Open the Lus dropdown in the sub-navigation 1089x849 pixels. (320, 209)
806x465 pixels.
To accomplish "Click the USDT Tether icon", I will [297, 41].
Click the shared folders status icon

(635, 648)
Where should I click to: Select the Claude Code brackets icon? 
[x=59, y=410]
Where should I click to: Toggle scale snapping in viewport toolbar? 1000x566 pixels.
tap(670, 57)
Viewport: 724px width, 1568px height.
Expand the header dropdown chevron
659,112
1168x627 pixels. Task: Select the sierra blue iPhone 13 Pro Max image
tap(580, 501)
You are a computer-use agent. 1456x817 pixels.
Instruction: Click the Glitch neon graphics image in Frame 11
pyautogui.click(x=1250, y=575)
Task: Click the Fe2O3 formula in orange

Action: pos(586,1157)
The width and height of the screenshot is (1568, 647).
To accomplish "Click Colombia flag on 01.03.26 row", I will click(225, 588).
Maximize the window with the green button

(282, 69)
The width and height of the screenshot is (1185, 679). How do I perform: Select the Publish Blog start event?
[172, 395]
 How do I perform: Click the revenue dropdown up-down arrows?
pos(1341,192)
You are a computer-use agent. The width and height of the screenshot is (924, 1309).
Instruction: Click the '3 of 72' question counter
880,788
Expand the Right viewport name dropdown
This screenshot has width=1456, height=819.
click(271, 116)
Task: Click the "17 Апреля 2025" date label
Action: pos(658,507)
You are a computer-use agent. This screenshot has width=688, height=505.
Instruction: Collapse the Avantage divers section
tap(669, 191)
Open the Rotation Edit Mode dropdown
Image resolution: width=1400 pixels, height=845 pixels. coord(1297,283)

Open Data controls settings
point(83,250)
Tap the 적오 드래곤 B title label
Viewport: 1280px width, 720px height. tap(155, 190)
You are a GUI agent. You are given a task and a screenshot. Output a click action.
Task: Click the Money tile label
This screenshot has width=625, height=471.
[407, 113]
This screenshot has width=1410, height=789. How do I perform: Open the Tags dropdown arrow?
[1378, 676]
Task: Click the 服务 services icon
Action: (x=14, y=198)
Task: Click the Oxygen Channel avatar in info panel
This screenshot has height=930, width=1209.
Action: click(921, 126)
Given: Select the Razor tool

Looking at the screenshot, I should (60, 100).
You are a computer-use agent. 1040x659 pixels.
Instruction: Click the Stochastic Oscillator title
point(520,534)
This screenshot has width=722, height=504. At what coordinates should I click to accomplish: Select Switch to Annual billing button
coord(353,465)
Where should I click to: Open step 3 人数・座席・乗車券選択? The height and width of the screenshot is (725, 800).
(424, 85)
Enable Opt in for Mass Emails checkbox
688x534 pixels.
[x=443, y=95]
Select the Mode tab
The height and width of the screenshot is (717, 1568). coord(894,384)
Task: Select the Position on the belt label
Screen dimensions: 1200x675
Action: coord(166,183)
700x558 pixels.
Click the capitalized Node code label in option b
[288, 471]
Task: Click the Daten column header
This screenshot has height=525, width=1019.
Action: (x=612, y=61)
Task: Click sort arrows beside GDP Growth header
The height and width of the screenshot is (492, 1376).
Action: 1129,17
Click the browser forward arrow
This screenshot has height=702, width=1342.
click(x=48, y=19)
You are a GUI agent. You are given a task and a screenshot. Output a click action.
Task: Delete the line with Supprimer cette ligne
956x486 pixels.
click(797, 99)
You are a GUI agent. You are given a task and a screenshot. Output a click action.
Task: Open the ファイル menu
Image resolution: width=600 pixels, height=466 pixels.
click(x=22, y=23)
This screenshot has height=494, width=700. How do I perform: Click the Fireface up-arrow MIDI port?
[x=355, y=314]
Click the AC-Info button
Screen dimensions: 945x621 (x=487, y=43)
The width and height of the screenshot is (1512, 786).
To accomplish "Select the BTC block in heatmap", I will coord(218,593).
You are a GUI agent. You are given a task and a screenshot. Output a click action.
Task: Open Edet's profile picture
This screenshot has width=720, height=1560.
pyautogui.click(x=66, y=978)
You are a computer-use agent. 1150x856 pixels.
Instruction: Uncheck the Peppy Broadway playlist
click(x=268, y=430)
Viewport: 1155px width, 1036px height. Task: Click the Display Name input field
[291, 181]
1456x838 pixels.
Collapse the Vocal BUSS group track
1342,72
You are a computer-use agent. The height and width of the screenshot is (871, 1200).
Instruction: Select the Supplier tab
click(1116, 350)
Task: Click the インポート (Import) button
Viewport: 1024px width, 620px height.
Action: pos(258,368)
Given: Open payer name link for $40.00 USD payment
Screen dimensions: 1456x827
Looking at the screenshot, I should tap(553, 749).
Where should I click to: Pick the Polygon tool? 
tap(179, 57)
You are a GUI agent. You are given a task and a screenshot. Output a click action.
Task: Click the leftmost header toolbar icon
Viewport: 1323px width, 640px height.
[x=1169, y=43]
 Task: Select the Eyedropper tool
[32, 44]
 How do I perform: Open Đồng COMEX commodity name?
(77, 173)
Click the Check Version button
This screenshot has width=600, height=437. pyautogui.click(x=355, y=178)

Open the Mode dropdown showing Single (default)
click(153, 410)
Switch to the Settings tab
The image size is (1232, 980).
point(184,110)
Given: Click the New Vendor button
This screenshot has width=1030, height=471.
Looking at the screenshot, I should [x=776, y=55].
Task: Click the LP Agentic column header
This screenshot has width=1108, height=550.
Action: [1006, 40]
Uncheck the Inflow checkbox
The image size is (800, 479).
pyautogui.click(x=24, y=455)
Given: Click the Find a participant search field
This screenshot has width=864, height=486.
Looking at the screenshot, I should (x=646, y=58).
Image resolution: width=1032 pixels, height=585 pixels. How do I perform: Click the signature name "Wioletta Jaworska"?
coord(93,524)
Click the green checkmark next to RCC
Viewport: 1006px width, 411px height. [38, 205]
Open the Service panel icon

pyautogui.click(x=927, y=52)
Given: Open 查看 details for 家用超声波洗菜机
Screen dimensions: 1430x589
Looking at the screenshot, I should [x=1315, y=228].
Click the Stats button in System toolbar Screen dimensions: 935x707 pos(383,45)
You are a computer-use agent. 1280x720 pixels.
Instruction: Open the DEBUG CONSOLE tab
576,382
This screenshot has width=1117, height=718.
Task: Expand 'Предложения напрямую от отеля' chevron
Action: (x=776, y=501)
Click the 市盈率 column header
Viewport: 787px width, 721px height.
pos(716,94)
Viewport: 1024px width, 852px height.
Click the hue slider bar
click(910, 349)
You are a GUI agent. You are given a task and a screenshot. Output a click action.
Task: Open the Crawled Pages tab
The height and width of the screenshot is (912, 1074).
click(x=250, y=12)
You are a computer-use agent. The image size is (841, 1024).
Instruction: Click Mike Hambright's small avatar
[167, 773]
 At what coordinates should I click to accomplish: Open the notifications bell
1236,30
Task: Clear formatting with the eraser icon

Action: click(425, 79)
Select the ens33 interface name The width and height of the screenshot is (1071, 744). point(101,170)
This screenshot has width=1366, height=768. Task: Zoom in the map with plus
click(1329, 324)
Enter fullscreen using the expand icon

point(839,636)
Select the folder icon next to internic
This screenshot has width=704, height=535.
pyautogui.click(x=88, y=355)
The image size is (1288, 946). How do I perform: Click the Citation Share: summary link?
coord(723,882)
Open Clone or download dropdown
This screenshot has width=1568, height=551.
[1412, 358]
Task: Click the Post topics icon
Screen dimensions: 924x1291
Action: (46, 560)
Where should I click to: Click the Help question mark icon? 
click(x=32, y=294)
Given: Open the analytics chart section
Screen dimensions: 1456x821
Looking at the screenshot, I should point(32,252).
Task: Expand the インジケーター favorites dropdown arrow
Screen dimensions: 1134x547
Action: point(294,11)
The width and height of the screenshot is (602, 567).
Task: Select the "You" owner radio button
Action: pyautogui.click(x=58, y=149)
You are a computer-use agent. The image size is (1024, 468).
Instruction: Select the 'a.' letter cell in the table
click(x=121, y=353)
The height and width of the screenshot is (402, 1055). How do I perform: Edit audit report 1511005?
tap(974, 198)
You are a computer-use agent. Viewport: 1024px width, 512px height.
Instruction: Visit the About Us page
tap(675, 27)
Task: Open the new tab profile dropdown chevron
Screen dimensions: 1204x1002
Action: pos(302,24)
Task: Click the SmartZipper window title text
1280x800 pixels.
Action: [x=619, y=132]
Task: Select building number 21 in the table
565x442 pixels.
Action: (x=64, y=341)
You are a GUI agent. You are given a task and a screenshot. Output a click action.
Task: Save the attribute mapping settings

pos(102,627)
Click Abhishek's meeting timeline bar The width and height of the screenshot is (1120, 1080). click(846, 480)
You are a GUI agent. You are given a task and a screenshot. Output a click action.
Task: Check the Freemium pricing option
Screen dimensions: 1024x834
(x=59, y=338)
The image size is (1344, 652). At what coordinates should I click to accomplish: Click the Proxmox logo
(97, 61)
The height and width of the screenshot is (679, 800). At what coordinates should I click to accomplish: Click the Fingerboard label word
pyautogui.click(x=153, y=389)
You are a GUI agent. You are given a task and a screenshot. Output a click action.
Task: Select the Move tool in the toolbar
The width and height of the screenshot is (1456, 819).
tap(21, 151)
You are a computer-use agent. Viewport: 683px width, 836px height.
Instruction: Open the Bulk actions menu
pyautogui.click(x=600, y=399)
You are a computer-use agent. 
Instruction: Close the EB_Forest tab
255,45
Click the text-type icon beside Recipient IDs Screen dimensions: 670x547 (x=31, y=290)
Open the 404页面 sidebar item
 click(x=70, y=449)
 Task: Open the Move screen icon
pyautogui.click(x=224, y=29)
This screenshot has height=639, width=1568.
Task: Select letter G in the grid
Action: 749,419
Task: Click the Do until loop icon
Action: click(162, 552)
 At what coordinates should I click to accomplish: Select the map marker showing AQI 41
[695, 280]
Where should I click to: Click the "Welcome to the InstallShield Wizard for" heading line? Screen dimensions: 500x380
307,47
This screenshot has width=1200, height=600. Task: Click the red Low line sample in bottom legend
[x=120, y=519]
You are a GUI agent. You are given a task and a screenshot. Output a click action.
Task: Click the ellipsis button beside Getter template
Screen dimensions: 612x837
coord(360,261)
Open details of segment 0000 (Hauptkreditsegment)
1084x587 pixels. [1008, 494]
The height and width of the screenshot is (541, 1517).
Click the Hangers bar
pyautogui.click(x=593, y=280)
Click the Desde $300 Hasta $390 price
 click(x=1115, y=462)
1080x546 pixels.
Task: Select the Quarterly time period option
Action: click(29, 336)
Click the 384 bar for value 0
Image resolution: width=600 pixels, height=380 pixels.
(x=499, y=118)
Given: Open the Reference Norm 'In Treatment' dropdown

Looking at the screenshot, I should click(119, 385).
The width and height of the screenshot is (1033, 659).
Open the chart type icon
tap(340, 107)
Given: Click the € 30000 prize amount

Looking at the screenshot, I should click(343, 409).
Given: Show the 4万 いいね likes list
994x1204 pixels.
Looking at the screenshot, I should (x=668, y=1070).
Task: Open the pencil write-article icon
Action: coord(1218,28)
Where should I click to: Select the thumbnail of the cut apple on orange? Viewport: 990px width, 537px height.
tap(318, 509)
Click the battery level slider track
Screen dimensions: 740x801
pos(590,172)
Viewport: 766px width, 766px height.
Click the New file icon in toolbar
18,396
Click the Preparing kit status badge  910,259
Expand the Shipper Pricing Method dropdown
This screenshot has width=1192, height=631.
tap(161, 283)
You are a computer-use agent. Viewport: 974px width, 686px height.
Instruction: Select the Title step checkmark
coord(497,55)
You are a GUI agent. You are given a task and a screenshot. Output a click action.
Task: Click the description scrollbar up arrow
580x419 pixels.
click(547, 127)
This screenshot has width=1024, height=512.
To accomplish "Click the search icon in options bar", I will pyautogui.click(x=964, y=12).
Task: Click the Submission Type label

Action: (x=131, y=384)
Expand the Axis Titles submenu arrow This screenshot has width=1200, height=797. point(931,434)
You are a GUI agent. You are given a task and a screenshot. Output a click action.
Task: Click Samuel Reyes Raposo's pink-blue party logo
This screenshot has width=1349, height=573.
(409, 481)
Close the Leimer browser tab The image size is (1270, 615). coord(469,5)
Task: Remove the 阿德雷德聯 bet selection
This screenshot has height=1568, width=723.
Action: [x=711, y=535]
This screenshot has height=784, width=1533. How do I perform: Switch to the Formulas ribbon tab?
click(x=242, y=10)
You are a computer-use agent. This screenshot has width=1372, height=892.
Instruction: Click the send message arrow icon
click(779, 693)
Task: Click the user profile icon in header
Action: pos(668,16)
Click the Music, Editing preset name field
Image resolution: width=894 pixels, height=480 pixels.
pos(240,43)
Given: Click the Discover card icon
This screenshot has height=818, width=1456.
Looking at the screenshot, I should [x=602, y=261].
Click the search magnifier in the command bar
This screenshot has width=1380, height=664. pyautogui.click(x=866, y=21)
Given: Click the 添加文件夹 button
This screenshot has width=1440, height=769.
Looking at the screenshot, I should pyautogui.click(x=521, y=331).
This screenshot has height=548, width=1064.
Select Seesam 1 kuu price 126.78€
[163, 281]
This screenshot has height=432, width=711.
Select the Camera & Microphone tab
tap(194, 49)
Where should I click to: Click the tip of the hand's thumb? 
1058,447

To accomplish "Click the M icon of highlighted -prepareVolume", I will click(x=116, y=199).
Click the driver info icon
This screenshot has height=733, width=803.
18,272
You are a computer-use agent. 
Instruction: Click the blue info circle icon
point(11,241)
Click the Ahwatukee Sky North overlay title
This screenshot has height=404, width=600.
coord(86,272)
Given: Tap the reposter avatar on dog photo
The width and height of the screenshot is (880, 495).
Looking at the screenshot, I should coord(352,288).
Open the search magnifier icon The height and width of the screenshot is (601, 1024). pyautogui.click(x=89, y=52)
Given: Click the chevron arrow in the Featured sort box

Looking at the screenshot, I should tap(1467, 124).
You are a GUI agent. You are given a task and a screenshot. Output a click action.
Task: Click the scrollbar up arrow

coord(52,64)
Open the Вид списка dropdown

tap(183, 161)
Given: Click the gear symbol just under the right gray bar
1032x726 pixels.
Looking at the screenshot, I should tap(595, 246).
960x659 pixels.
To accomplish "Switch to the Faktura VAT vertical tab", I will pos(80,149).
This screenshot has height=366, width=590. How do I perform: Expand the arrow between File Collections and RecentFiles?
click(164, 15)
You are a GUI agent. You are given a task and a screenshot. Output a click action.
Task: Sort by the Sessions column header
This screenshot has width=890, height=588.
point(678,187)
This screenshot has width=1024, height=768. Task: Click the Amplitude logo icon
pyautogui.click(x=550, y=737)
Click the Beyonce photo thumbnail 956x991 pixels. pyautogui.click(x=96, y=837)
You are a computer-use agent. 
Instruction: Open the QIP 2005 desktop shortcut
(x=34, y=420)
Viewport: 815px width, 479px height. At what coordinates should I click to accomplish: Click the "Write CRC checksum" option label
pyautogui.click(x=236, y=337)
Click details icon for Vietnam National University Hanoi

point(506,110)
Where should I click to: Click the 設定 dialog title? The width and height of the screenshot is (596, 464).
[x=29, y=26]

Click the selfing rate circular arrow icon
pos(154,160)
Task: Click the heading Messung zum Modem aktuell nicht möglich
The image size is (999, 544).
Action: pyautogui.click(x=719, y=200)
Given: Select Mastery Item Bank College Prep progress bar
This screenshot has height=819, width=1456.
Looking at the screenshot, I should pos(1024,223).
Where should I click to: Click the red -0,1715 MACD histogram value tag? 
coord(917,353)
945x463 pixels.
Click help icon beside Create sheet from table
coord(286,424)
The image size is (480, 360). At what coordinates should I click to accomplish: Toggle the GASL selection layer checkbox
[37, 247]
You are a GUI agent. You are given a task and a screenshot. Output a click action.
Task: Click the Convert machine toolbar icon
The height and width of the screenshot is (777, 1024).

Task requirements :: Copy the material starting at the line containing "Where should I click to: Pick" and ending at the line containing "point(184,110)", swapping "Eyedropper" for "Brush" and leaving the rest unchanged.

Result below ::
Where should I click to: Pick the Polygon tool? 
tap(179, 57)
You are a GUI agent. You are given a task and a screenshot. Output a click action.
Task: Click the leftmost header toolbar icon
Viewport: 1323px width, 640px height.
[x=1169, y=43]
 Task: Select the Brush tool
[32, 44]
 How do I perform: Open Đồng COMEX commodity name?
(77, 173)
Click the Check Version button
This screenshot has width=600, height=437. pyautogui.click(x=355, y=178)

Open the Mode dropdown showing Single (default)
click(153, 410)
Switch to the Settings tab
The image size is (1232, 980).
point(184,110)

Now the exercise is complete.